[Saved entries]
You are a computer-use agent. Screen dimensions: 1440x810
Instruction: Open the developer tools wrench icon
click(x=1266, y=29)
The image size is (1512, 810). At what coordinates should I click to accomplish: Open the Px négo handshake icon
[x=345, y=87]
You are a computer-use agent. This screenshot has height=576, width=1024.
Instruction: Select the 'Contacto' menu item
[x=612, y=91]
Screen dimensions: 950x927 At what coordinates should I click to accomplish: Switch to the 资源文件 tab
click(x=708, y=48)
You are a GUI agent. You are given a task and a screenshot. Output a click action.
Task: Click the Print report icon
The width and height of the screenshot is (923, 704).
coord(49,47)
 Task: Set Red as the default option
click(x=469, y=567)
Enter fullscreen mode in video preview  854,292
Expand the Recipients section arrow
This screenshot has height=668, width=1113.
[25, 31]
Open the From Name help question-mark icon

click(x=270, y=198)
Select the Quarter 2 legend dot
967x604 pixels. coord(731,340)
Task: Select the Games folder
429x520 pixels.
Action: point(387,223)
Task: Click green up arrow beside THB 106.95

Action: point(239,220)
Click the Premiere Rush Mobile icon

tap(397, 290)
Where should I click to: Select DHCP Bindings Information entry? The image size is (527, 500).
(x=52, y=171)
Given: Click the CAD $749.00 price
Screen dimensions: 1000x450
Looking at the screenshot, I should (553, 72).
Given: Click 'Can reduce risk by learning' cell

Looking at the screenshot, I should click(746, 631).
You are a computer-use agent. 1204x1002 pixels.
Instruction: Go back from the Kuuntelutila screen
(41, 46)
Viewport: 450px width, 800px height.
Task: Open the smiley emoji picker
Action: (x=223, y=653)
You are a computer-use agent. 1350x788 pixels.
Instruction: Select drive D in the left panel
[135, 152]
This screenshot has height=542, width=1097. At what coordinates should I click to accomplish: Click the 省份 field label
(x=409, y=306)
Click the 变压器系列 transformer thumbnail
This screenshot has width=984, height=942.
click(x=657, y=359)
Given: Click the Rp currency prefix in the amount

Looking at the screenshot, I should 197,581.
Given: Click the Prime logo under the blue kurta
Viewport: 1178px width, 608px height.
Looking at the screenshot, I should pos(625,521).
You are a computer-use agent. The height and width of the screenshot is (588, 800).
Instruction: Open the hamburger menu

_INSTRUCTIONS TO FOLLOW:_
Answer with a number only: how many lines above include the word "agent"?

_ANSWER TO THE PROBLEM:_
6